### What you will do
A word-for-word restatement of the full listing is required.
____ Supplied material
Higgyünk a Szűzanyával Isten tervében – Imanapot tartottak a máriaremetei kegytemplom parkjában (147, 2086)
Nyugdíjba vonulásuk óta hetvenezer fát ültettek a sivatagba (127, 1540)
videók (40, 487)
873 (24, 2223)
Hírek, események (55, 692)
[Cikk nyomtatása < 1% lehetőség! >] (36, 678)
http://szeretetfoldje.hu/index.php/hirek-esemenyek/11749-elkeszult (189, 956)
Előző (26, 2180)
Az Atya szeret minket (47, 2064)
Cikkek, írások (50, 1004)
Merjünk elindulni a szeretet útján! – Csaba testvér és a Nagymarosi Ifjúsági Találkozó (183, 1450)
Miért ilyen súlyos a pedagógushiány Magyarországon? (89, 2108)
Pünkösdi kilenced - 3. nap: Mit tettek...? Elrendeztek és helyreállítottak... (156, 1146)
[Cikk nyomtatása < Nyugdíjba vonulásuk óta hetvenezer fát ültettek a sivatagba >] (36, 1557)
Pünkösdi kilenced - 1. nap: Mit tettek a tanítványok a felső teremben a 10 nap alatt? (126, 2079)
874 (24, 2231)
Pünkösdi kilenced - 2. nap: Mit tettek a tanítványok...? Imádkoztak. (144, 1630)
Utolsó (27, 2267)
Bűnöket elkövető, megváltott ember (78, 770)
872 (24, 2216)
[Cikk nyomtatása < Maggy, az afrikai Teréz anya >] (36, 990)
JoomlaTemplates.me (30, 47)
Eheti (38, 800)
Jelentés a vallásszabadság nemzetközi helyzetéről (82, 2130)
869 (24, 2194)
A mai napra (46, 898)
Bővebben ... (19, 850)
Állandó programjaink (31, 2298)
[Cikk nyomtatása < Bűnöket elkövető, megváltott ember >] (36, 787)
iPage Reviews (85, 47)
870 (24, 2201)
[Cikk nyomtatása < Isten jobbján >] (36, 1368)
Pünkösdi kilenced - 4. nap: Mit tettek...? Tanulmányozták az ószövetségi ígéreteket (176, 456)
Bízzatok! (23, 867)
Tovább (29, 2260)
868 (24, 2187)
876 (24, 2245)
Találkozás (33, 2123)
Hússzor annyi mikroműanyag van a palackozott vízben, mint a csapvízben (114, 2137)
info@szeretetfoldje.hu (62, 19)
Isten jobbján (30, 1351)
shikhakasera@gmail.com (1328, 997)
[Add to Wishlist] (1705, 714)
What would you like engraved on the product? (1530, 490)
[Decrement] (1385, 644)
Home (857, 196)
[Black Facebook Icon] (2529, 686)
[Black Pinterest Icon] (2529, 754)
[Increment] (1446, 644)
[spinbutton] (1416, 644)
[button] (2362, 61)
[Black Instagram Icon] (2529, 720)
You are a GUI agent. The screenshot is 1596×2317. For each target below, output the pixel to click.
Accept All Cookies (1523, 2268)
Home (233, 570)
________
### Finished exercise
Higgyünk a Szűzanyával Isten tervében – Imanapot tartottak a máriaremetei kegytemplom parkjában (147, 2086)
Nyugdíjba vonulásuk óta hetvenezer fát ültettek a sivatagba (127, 1540)
videók (40, 487)
873 (24, 2223)
Hírek, események (55, 692)
[Cikk nyomtatása < 1% lehetőség! >] (36, 678)
http://szeretetfoldje.hu/index.php/hirek-esemenyek/11749-elkeszult (189, 956)
Előző (26, 2180)
Az Atya szeret minket (47, 2064)
Cikkek, írások (50, 1004)
Merjünk elindulni a szeretet útján! – Csaba testvér és a Nagymarosi Ifjúsági Találkozó (183, 1450)
Miért ilyen súlyos a pedagógushiány Magyarországon? (89, 2108)
Pünkösdi kilenced - 3. nap: Mit tettek...? Elrendeztek és helyreállítottak... (156, 1146)
[Cikk nyomtatása < Nyugdíjba vonulásuk óta hetvenezer fát ültettek a sivatagba >] (36, 1557)
Pünkösdi kilenced - 1. nap: Mit tettek a tanítványok a felső teremben a 10 nap alatt? (126, 2079)
874 (24, 2231)
Pünkösdi kilenced - 2. nap: Mit tettek a tanítványok...? Imádkoztak. (144, 1630)
Utolsó (27, 2267)
Bűnöket elkövető, megváltott ember (78, 770)
872 (24, 2216)
[Cikk nyomtatása < Maggy, az afrikai Teréz anya >] (36, 990)
JoomlaTemplates.me (30, 47)
Eheti (38, 800)
Jelentés a vallásszabadság nemzetközi helyzetéről (82, 2130)
869 (24, 2194)
A mai napra (46, 898)
Bővebben ... (19, 850)
Állandó programjaink (31, 2298)
[Cikk nyomtatása < Bűnöket elkövető, megváltott ember >] (36, 787)
iPage Reviews (85, 47)
870 (24, 2201)
[Cikk nyomtatása < Isten jobbján >] (36, 1368)
Pünkösdi kilenced - 4. nap: Mit tettek...? Tanulmányozták az ószövetségi ígéreteket (176, 456)
Bízzatok! (23, 867)
Tovább (29, 2260)
868 (24, 2187)
876 (24, 2245)
Találkozás (33, 2123)
Hússzor annyi mikroműanyag van a palackozott vízben, mint a csapvízben (114, 2137)
info@szeretetfoldje.hu (62, 19)
Isten jobbján (30, 1351)
shikhakasera@gmail.com (1328, 997)
[Add to Wishlist] (1705, 714)
What would you like engraved on the product? (1530, 490)
[Decrement] (1385, 644)
Home (857, 196)
[Black Facebook Icon] (2529, 686)
[Black Pinterest Icon] (2529, 754)
[Increment] (1446, 644)
[spinbutton] (1416, 644)
[button] (2362, 61)
[Black Instagram Icon] (2529, 720)
You are a GUI agent. The screenshot is 1596×2317. For each target below, output the pixel to click.
Accept All Cookies (1523, 2268)
Home (233, 570)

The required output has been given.